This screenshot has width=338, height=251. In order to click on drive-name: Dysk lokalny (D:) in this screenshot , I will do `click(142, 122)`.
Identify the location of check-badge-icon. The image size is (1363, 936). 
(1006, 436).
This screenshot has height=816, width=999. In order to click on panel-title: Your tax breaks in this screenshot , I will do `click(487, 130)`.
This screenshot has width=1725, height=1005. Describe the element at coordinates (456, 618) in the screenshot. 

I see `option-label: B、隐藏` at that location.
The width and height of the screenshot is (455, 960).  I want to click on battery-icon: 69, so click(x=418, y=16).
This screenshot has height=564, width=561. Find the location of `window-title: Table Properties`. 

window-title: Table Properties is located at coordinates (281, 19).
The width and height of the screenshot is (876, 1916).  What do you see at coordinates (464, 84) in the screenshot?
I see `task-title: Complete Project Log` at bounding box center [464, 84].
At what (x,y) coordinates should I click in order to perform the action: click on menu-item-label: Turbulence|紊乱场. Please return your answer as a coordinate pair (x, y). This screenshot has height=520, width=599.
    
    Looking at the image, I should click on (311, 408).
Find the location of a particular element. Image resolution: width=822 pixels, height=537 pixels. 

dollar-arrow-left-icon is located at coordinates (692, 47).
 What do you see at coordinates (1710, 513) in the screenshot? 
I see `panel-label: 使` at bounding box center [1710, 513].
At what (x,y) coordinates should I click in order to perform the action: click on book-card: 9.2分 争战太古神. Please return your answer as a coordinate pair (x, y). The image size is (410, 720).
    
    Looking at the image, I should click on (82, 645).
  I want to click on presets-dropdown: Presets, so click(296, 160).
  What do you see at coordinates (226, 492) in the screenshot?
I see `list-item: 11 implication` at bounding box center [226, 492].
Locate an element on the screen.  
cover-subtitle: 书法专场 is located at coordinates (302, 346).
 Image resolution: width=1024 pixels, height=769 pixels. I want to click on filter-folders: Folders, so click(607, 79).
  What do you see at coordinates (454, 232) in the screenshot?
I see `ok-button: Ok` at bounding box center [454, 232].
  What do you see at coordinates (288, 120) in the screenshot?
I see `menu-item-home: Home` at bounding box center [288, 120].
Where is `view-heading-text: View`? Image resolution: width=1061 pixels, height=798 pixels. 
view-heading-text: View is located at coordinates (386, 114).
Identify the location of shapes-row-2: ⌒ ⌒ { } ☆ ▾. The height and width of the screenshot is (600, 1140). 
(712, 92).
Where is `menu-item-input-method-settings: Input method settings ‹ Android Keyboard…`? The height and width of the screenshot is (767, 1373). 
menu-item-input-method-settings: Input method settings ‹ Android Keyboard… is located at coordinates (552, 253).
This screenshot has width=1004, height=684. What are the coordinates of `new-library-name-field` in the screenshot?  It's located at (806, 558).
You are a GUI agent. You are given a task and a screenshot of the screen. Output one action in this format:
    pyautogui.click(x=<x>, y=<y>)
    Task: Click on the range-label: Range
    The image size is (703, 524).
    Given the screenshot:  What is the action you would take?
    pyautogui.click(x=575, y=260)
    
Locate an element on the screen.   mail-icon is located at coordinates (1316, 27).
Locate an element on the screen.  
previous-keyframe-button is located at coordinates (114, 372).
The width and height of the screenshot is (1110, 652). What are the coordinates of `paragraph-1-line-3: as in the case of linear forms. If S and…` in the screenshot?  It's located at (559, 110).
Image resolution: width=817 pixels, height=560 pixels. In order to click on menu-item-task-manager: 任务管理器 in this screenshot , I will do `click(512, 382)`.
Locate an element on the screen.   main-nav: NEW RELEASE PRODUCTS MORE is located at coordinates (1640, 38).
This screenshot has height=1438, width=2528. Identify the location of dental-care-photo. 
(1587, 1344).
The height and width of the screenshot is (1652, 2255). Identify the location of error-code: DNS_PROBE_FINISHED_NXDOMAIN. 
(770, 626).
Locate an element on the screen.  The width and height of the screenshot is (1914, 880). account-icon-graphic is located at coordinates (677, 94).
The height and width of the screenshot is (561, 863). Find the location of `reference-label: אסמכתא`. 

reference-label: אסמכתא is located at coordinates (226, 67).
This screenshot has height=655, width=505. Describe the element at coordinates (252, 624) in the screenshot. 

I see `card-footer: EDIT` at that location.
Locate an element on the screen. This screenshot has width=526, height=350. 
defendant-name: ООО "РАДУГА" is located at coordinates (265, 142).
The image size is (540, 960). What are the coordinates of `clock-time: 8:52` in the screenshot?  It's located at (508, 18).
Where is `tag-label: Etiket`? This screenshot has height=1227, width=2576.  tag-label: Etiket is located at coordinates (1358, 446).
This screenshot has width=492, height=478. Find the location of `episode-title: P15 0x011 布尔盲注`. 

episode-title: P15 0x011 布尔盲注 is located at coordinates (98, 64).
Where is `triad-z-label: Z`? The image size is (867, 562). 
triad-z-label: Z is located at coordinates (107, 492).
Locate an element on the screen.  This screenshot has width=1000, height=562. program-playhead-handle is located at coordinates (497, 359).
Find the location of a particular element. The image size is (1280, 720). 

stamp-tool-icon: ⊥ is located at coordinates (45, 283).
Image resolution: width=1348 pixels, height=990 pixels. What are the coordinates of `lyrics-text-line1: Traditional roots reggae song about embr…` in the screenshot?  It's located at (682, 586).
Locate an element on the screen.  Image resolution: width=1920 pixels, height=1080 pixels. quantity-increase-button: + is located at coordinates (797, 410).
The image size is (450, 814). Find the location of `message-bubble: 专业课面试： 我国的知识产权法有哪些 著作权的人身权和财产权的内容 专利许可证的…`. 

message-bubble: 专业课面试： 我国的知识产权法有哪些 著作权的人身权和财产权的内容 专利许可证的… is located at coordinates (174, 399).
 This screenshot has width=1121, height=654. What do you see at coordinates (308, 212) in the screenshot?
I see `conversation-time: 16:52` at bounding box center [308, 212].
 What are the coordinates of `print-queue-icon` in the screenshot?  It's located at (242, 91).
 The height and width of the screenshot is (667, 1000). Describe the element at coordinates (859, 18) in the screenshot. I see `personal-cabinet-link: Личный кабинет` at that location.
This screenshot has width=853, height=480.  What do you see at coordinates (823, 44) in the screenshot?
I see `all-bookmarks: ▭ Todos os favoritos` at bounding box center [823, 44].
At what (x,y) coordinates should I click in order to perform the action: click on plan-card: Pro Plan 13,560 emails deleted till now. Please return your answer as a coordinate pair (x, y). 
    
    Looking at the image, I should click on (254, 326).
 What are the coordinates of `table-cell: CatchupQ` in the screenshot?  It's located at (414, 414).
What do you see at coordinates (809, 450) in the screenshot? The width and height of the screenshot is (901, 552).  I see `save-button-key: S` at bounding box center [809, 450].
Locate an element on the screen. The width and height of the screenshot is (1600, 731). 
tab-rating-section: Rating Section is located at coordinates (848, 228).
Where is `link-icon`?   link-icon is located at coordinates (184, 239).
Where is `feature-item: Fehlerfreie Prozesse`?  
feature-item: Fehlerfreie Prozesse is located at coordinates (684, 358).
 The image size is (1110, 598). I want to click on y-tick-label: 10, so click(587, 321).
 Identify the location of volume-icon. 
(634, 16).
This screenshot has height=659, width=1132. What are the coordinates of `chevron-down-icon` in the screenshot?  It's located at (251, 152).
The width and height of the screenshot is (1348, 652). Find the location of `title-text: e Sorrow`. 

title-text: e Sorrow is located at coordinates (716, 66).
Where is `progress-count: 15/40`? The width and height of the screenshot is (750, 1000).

> **TRY IT**
Copy every one of the rows above word for word, keeping each line and its spacing unchanged.

> **TASK RESULT**
This screenshot has width=338, height=251. In order to click on drive-name: Dysk lokalny (D:) in this screenshot , I will do `click(142, 122)`.
Identify the location of check-badge-icon. The image size is (1363, 936). 
(1006, 436).
This screenshot has height=816, width=999. In order to click on panel-title: Your tax breaks in this screenshot , I will do `click(487, 130)`.
This screenshot has width=1725, height=1005. Describe the element at coordinates (456, 618) in the screenshot. 

I see `option-label: B、隐藏` at that location.
The width and height of the screenshot is (455, 960).  I want to click on battery-icon: 69, so click(x=418, y=16).
This screenshot has height=564, width=561. Find the location of `window-title: Table Properties`. 

window-title: Table Properties is located at coordinates (281, 19).
The width and height of the screenshot is (876, 1916).  What do you see at coordinates (464, 84) in the screenshot?
I see `task-title: Complete Project Log` at bounding box center [464, 84].
At what (x,y) coordinates should I click in order to perform the action: click on menu-item-label: Turbulence|紊乱场. Please return your answer as a coordinate pair (x, y). This screenshot has height=520, width=599.
    
    Looking at the image, I should click on (311, 408).
Find the location of a particular element. Image resolution: width=822 pixels, height=537 pixels. 

dollar-arrow-left-icon is located at coordinates (692, 47).
 What do you see at coordinates (1710, 513) in the screenshot? 
I see `panel-label: 使` at bounding box center [1710, 513].
At what (x,y) coordinates should I click in order to perform the action: click on book-card: 9.2分 争战太古神. Please return your answer as a coordinate pair (x, y). The image size is (410, 720).
    
    Looking at the image, I should click on (82, 645).
  I want to click on presets-dropdown: Presets, so click(296, 160).
  What do you see at coordinates (226, 492) in the screenshot?
I see `list-item: 11 implication` at bounding box center [226, 492].
Locate an element on the screen.  
cover-subtitle: 书法专场 is located at coordinates (302, 346).
 Image resolution: width=1024 pixels, height=769 pixels. I want to click on filter-folders: Folders, so click(607, 79).
  What do you see at coordinates (454, 232) in the screenshot?
I see `ok-button: Ok` at bounding box center [454, 232].
  What do you see at coordinates (288, 120) in the screenshot?
I see `menu-item-home: Home` at bounding box center [288, 120].
Where is `view-heading-text: View`? Image resolution: width=1061 pixels, height=798 pixels. 
view-heading-text: View is located at coordinates (386, 114).
Identify the location of shapes-row-2: ⌒ ⌒ { } ☆ ▾. The height and width of the screenshot is (600, 1140). 
(712, 92).
Where is `menu-item-input-method-settings: Input method settings ‹ Android Keyboard…`? The height and width of the screenshot is (767, 1373). 
menu-item-input-method-settings: Input method settings ‹ Android Keyboard… is located at coordinates (552, 253).
This screenshot has width=1004, height=684. What are the coordinates of `new-library-name-field` in the screenshot?  It's located at (806, 558).
You are a GUI agent. You are given a task and a screenshot of the screen. Output one action in this format:
    pyautogui.click(x=<x>, y=<y>)
    Task: Click on the range-label: Range
    The image size is (703, 524).
    Given the screenshot:  What is the action you would take?
    pyautogui.click(x=575, y=260)
    
Locate an element on the screen.   mail-icon is located at coordinates (1316, 27).
Locate an element on the screen.  
previous-keyframe-button is located at coordinates (114, 372).
The width and height of the screenshot is (1110, 652). What are the coordinates of `paragraph-1-line-3: as in the case of linear forms. If S and…` in the screenshot?  It's located at (559, 110).
Image resolution: width=817 pixels, height=560 pixels. In order to click on menu-item-task-manager: 任务管理器 in this screenshot , I will do `click(512, 382)`.
Locate an element on the screen.   main-nav: NEW RELEASE PRODUCTS MORE is located at coordinates (1640, 38).
This screenshot has height=1438, width=2528. Identify the location of dental-care-photo. 
(1587, 1344).
The height and width of the screenshot is (1652, 2255). Identify the location of error-code: DNS_PROBE_FINISHED_NXDOMAIN. 
(770, 626).
Locate an element on the screen.  The width and height of the screenshot is (1914, 880). account-icon-graphic is located at coordinates (677, 94).
The height and width of the screenshot is (561, 863). Find the location of `reference-label: אסמכתא`. 

reference-label: אסמכתא is located at coordinates (226, 67).
This screenshot has height=655, width=505. Describe the element at coordinates (252, 624) in the screenshot. 

I see `card-footer: EDIT` at that location.
Locate an element on the screen. This screenshot has width=526, height=350. 
defendant-name: ООО "РАДУГА" is located at coordinates (265, 142).
The image size is (540, 960). What are the coordinates of `clock-time: 8:52` in the screenshot?  It's located at (508, 18).
Where is `tag-label: Etiket`? This screenshot has height=1227, width=2576.  tag-label: Etiket is located at coordinates (1358, 446).
This screenshot has width=492, height=478. Find the location of `episode-title: P15 0x011 布尔盲注`. 

episode-title: P15 0x011 布尔盲注 is located at coordinates (98, 64).
Where is `triad-z-label: Z`? The image size is (867, 562). 
triad-z-label: Z is located at coordinates (107, 492).
Locate an element on the screen.  This screenshot has width=1000, height=562. program-playhead-handle is located at coordinates (497, 359).
Find the location of a particular element. The image size is (1280, 720). 

stamp-tool-icon: ⊥ is located at coordinates (45, 283).
Image resolution: width=1348 pixels, height=990 pixels. What are the coordinates of `lyrics-text-line1: Traditional roots reggae song about embr…` in the screenshot?  It's located at (682, 586).
Locate an element on the screen.  Image resolution: width=1920 pixels, height=1080 pixels. quantity-increase-button: + is located at coordinates (797, 410).
The image size is (450, 814). Find the location of `message-bubble: 专业课面试： 我国的知识产权法有哪些 著作权的人身权和财产权的内容 专利许可证的…`. 

message-bubble: 专业课面试： 我国的知识产权法有哪些 著作权的人身权和财产权的内容 专利许可证的… is located at coordinates (174, 399).
 This screenshot has width=1121, height=654. What do you see at coordinates (308, 212) in the screenshot?
I see `conversation-time: 16:52` at bounding box center [308, 212].
 What are the coordinates of `print-queue-icon` in the screenshot?  It's located at (242, 91).
 The height and width of the screenshot is (667, 1000). Describe the element at coordinates (859, 18) in the screenshot. I see `personal-cabinet-link: Личный кабинет` at that location.
This screenshot has width=853, height=480.  What do you see at coordinates (823, 44) in the screenshot?
I see `all-bookmarks: ▭ Todos os favoritos` at bounding box center [823, 44].
At what (x,y) coordinates should I click in order to perform the action: click on plan-card: Pro Plan 13,560 emails deleted till now. Please return your answer as a coordinate pair (x, y). 
    
    Looking at the image, I should click on (254, 326).
 What are the coordinates of `table-cell: CatchupQ` in the screenshot?  It's located at (414, 414).
What do you see at coordinates (809, 450) in the screenshot? The width and height of the screenshot is (901, 552).  I see `save-button-key: S` at bounding box center [809, 450].
Locate an element on the screen. The width and height of the screenshot is (1600, 731). 
tab-rating-section: Rating Section is located at coordinates (848, 228).
Where is `link-icon`?   link-icon is located at coordinates (184, 239).
Where is `feature-item: Fehlerfreie Prozesse`?  
feature-item: Fehlerfreie Prozesse is located at coordinates (684, 358).
 The image size is (1110, 598). I want to click on y-tick-label: 10, so click(587, 321).
 Identify the location of volume-icon. 
(634, 16).
This screenshot has height=659, width=1132. What are the coordinates of `chevron-down-icon` in the screenshot?  It's located at (251, 152).
The width and height of the screenshot is (1348, 652). Find the location of `title-text: e Sorrow`. 

title-text: e Sorrow is located at coordinates (716, 66).
Where is `progress-count: 15/40`? The width and height of the screenshot is (750, 1000).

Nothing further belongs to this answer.